WHAT IS REQUIRED — Using the records below, repeat exactly the lines from the one holding "Click Elza Ravenscroft's" through the one holding "Task: Click the vertical scrollbar down arrow", both ends included, and no others.

□ □ □ □ □

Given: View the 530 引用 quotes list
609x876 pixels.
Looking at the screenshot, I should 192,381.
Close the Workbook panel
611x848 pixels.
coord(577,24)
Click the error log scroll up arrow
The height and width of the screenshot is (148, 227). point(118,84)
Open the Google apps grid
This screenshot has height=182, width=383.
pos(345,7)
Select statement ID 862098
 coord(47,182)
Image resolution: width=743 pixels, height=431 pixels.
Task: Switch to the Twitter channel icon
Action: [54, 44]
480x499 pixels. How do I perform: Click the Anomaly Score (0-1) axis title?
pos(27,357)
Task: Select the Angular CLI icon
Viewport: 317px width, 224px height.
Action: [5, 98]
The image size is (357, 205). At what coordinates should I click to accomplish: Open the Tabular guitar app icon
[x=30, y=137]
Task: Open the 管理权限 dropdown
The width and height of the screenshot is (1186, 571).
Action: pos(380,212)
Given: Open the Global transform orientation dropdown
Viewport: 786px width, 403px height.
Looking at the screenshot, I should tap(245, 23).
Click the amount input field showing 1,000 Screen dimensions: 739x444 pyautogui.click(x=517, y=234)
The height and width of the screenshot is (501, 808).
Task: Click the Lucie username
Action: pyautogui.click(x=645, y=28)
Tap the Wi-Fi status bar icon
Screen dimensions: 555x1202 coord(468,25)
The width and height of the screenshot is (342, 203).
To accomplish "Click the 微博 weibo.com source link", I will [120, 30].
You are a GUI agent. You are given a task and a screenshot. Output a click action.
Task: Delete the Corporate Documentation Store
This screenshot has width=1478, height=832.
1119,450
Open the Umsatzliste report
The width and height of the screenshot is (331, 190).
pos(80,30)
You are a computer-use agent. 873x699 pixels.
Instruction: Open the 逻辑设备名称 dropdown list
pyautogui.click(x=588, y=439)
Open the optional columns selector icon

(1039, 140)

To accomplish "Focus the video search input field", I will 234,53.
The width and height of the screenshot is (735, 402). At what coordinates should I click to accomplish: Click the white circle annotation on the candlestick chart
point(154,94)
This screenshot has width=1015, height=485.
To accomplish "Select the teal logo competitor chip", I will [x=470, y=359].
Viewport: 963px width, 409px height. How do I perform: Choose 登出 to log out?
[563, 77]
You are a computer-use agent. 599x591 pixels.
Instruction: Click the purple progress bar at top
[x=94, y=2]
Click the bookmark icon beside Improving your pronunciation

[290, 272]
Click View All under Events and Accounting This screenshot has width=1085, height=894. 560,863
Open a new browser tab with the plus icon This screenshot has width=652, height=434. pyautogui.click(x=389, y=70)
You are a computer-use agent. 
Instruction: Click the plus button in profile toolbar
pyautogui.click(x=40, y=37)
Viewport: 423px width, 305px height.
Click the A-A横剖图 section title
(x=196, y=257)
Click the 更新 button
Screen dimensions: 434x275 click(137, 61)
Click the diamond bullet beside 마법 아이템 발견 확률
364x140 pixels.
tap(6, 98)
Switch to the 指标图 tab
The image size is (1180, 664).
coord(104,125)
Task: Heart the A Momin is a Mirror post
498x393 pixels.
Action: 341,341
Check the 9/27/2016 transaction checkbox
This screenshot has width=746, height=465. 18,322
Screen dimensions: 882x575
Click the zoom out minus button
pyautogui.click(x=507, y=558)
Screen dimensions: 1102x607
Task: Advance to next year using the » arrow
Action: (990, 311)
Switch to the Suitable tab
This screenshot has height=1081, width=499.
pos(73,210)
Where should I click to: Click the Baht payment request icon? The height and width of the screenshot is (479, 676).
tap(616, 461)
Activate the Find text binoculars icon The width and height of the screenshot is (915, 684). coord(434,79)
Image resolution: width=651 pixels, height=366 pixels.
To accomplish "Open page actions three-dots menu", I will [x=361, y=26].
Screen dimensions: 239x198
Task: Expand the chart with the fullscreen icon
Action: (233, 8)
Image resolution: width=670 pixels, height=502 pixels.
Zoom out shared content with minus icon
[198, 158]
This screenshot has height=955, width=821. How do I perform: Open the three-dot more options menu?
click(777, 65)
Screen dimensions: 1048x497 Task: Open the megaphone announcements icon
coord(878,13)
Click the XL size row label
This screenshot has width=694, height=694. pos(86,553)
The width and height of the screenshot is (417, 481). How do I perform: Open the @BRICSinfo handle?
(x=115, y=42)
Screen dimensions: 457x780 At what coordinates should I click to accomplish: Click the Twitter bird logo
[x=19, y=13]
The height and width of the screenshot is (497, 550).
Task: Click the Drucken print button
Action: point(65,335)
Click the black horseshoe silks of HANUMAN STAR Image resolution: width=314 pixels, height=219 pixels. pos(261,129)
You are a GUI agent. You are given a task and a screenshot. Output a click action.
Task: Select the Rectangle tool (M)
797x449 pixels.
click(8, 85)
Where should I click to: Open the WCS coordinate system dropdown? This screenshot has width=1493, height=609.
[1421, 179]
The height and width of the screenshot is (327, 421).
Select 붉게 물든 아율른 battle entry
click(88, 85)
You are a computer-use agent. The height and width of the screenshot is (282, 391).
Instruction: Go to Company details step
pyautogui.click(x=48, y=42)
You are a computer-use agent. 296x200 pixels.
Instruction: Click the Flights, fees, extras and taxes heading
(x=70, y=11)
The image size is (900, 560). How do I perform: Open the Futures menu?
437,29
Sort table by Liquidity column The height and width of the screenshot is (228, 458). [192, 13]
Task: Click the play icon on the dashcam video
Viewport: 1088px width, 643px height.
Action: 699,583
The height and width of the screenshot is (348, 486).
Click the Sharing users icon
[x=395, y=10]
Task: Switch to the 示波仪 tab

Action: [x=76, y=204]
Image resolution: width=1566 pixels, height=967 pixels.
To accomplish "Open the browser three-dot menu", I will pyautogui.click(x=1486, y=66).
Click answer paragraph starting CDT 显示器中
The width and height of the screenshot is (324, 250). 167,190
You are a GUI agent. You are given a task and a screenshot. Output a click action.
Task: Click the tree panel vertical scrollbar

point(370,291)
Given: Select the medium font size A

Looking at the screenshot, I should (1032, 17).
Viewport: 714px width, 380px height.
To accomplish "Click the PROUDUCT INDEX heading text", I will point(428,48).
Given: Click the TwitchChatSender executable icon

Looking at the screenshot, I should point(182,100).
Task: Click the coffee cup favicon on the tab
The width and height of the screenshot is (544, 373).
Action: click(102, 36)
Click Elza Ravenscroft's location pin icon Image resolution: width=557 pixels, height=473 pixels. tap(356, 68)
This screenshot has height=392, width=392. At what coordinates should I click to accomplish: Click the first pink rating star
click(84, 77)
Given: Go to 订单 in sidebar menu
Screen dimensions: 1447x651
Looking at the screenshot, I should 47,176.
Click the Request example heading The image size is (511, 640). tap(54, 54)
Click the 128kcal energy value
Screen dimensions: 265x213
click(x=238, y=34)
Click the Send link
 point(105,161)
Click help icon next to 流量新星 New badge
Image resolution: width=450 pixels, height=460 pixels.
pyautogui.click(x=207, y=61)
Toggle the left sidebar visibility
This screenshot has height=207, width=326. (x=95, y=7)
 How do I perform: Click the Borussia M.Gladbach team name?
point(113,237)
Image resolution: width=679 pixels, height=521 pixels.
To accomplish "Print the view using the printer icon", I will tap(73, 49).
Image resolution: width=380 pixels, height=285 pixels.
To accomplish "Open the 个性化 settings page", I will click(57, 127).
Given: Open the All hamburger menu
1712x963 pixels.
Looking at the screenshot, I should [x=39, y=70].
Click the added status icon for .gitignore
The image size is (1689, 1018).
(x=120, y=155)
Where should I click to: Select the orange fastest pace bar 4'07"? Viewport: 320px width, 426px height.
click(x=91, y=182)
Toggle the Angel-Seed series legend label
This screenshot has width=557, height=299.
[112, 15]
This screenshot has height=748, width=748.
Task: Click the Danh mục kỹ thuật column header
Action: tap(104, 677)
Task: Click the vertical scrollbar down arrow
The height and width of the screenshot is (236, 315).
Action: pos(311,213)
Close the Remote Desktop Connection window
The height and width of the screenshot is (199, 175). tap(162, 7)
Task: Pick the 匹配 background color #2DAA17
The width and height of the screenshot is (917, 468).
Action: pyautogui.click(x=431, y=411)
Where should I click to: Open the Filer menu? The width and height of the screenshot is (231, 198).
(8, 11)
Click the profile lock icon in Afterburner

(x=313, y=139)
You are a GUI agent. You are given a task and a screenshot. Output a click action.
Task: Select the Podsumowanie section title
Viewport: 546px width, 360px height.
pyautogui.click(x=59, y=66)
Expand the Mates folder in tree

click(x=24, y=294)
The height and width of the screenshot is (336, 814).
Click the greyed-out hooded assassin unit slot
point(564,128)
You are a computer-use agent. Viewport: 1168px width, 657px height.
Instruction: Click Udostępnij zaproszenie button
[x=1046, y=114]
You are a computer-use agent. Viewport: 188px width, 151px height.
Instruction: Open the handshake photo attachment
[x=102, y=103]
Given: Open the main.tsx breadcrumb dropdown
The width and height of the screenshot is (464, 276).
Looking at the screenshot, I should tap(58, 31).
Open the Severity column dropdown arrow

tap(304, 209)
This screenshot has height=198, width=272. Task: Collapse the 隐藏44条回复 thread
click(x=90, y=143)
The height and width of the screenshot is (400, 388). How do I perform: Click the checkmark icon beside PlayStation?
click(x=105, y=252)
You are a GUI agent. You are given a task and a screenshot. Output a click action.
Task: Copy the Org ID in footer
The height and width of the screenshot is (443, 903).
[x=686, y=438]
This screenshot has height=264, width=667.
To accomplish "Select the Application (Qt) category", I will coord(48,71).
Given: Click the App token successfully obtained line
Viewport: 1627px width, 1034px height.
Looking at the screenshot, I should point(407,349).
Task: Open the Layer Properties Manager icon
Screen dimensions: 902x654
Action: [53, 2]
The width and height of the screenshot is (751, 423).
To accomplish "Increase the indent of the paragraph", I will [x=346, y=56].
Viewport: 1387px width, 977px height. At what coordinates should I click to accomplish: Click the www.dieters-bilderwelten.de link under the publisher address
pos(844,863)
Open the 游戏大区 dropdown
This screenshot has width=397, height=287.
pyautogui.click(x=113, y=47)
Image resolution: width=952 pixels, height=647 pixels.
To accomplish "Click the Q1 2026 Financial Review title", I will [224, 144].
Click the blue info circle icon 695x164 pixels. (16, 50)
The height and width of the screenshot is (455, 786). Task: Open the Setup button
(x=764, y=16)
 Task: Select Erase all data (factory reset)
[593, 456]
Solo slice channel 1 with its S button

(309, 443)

□ □ □ □ □

TASK SOLUTION —
Click Elza Ravenscroft's location pin icon Image resolution: width=557 pixels, height=473 pixels. tap(356, 68)
This screenshot has height=392, width=392. At what coordinates should I click to accomplish: Click the first pink rating star
click(84, 77)
Given: Go to 订单 in sidebar menu
Screen dimensions: 1447x651
Looking at the screenshot, I should 47,176.
Click the Request example heading The image size is (511, 640). tap(54, 54)
Click the 128kcal energy value
Screen dimensions: 265x213
click(x=238, y=34)
Click the Send link
 point(105,161)
Click help icon next to 流量新星 New badge
Image resolution: width=450 pixels, height=460 pixels.
pyautogui.click(x=207, y=61)
Toggle the left sidebar visibility
This screenshot has height=207, width=326. (x=95, y=7)
 How do I perform: Click the Borussia M.Gladbach team name?
point(113,237)
Image resolution: width=679 pixels, height=521 pixels.
To accomplish "Print the view using the printer icon", I will tap(73, 49).
Image resolution: width=380 pixels, height=285 pixels.
To accomplish "Open the 个性化 settings page", I will click(57, 127).
Given: Open the All hamburger menu
1712x963 pixels.
Looking at the screenshot, I should [x=39, y=70].
Click the added status icon for .gitignore
The image size is (1689, 1018).
(x=120, y=155)
Where should I click to: Select the orange fastest pace bar 4'07"? Viewport: 320px width, 426px height.
click(x=91, y=182)
Toggle the Angel-Seed series legend label
This screenshot has width=557, height=299.
[112, 15]
This screenshot has height=748, width=748.
Task: Click the Danh mục kỹ thuật column header
Action: tap(104, 677)
Task: Click the vertical scrollbar down arrow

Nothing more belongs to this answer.